This kind of post makes me feel really happy because it could helps anyone when the things looks pretty bad and for the joy to solve an issue I needed to fix.
Long long long time ago I had a problem with one HDD, it had two partitions, one of them was an ext4 and the other one was an XFS, I was copying more than 400 GB of data but an energy outage happened and the partitions became corrupted;` as a result, I could not read the entire HDD, I had important data in there so I have to recover them.

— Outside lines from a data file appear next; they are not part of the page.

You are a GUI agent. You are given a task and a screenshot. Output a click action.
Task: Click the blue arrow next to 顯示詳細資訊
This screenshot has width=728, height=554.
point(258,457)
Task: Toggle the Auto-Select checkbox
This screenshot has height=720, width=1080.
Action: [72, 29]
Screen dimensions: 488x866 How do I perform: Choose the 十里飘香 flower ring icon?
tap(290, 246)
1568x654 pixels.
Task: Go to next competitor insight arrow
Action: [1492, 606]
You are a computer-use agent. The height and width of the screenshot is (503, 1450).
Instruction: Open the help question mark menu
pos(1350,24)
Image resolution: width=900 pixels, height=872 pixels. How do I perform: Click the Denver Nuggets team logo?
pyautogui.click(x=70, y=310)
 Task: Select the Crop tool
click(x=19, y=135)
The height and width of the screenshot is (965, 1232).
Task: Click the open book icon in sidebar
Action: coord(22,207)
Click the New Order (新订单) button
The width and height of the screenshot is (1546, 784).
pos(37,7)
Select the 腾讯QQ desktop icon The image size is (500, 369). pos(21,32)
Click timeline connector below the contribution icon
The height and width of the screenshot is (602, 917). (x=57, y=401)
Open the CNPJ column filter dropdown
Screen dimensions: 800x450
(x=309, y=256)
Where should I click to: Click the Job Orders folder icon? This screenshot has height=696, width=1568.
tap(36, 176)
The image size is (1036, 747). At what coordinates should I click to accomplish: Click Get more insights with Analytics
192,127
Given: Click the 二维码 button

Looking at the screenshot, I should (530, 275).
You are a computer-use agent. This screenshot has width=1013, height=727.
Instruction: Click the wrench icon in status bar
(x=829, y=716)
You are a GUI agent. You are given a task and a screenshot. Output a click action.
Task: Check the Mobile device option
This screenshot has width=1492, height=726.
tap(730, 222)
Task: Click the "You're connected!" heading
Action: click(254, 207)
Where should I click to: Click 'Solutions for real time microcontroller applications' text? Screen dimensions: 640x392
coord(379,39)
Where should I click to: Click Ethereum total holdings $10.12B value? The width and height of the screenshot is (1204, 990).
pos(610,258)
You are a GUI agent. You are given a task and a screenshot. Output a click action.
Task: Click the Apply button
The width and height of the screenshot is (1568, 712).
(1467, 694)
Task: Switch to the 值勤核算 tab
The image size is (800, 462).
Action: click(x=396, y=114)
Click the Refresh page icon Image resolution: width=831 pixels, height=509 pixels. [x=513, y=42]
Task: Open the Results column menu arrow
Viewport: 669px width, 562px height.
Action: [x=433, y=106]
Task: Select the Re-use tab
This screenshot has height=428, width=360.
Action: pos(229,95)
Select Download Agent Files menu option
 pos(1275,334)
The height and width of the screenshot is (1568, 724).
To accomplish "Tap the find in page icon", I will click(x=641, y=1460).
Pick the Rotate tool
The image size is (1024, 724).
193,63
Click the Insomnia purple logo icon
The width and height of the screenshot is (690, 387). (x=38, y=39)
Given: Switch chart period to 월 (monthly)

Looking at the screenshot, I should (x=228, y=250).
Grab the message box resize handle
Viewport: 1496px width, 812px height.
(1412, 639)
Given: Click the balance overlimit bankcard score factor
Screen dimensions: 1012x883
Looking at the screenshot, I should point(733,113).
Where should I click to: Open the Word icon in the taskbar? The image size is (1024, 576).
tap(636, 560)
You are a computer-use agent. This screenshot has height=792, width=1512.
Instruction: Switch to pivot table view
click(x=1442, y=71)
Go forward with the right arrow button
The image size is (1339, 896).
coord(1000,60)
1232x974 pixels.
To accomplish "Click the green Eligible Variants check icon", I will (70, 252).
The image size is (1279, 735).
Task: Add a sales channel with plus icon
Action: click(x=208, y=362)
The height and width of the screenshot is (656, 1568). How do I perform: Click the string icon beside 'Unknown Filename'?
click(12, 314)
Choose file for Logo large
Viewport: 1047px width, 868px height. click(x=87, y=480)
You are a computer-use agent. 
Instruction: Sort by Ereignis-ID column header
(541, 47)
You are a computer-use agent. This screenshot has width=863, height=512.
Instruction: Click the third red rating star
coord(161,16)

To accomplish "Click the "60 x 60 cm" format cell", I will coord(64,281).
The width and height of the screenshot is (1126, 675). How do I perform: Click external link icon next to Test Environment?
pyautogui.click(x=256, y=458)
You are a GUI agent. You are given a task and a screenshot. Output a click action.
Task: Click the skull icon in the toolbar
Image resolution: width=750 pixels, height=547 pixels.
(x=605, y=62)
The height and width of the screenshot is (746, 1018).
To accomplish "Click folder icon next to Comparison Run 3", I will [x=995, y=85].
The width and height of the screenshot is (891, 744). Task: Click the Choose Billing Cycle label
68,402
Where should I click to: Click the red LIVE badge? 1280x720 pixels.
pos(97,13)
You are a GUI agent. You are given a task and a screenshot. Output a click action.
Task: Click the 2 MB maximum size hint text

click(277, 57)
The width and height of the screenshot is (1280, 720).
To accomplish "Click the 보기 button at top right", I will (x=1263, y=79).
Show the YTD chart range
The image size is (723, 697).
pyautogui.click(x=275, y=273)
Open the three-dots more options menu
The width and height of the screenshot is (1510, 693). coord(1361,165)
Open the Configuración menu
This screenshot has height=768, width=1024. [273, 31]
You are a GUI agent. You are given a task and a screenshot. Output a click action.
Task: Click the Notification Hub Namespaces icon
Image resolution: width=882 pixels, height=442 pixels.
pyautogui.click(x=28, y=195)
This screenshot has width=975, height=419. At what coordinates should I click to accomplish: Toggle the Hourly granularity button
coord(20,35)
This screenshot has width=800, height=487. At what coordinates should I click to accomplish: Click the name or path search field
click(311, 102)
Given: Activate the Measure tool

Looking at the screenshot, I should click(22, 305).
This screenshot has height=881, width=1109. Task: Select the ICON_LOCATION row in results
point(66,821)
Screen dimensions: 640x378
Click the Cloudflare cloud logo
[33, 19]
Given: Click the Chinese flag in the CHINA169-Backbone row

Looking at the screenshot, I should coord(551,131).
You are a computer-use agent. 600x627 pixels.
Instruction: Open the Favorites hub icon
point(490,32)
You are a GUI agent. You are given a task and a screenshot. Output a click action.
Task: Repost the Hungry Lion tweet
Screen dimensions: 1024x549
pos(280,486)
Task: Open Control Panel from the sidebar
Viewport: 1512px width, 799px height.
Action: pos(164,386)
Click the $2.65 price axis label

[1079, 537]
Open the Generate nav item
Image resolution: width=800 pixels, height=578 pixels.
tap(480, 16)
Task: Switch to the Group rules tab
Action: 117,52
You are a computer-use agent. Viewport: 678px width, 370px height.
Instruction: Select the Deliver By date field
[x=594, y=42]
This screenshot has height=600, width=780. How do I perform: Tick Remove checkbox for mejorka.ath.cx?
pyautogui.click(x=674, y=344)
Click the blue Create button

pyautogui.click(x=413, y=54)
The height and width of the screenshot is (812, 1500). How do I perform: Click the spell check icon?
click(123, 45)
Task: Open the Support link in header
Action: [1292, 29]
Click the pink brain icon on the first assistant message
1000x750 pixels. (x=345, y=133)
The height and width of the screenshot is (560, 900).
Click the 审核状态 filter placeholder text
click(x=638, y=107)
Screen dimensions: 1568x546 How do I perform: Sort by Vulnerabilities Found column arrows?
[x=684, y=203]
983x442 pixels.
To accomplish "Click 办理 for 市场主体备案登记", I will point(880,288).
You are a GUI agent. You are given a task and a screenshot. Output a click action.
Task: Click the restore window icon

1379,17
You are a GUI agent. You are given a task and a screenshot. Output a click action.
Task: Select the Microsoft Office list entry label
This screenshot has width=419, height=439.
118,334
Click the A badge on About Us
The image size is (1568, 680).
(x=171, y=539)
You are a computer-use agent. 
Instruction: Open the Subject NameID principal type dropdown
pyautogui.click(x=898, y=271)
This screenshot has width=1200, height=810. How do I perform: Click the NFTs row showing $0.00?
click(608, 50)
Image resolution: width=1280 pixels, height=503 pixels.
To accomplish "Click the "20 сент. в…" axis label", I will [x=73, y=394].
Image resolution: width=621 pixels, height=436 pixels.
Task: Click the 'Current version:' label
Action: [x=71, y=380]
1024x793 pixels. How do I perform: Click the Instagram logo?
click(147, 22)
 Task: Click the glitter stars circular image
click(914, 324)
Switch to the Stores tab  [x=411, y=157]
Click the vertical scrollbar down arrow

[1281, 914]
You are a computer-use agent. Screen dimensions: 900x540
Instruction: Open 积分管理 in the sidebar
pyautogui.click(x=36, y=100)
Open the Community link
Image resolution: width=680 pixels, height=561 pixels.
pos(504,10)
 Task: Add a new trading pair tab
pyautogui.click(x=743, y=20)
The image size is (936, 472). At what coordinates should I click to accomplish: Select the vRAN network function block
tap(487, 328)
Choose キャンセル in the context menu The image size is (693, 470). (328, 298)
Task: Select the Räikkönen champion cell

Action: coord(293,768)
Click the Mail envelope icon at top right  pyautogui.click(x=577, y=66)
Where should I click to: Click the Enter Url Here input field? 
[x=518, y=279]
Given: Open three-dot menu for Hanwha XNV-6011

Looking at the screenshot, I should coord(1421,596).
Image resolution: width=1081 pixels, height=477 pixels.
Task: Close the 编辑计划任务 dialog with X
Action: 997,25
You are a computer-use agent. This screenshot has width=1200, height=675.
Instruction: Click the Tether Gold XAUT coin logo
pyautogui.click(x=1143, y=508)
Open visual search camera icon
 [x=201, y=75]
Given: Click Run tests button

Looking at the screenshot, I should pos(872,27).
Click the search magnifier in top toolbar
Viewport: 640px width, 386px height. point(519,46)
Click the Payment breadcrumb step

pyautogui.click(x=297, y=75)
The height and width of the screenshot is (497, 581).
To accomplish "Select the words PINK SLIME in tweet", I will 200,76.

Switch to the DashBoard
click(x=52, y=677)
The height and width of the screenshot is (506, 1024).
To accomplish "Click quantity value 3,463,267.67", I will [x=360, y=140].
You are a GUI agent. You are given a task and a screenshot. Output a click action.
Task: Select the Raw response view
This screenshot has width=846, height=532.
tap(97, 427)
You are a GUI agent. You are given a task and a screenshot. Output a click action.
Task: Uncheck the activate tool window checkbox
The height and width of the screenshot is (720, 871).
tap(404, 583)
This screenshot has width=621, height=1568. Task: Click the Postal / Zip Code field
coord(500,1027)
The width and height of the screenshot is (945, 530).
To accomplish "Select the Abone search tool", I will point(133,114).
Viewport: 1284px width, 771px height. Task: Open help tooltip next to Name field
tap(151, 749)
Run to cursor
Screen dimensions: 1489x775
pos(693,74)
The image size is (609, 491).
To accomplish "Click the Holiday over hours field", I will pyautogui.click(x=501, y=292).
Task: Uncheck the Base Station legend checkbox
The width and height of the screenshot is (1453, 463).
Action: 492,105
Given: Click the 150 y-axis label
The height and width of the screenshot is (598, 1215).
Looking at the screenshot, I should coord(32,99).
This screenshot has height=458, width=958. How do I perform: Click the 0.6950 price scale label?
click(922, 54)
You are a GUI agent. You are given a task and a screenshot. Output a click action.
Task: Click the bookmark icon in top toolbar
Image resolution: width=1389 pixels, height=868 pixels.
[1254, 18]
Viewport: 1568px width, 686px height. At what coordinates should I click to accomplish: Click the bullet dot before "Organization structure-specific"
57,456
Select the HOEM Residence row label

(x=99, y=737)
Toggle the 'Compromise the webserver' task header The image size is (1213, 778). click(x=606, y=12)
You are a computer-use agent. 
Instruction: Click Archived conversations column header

I think the most important step to accomplish this task is to be calm as much as you may; by that time, I had a lot of stuff in progress, my job, an outsource IT project, and teaching at university, I had to wait around 8 months to start working on this, so, avoiding that comment, these steps were really helpful for me:
1. plug your HDD using an enclosure
2. You may a distro called System Rescue CD, it has a programm called testdisk, so boot your computer using that distro
3. an important step was to make sure if the filesystem is recognize by the OS, SystemRescueCD has a programm called "Display Filesystems", I used it and I could see the filesystem on my broken HDD, one ext4 and the other the XFS one.
4. next step I tried to mount the partitions but I got and input/output error then I decided to use testdisk.
5. Using testdisk I found I had a problem with the geometry of the HDD, you have to choose to do a "quick search" test in order to fix this, then you need to write the changes made to the disk
6. I decided to do a Deep Search to the disk, this was not necessary because at this time I could mount the partition but one of them could not be written, but using this option you could list the files that are in the partition and save it to a safe location.
7. As I wrote, at this point the partitions could be mounted but the XFS one couldn't be written, I still got an input/output error, the ext4 did not present any problem at all.
8. There is an utility called xfs_repair, you may install it using "apt-get install xfsprogs", after that I use this line:
xfs_repair -L /dev/location_of_the_partition
and that's it, xfs_repair found some zombie inodes, it moved them to lost+found and the process was successful.
Then I tried to mount it and everything works perfect, I could backup my data.
Hope it may help you in case on emergency.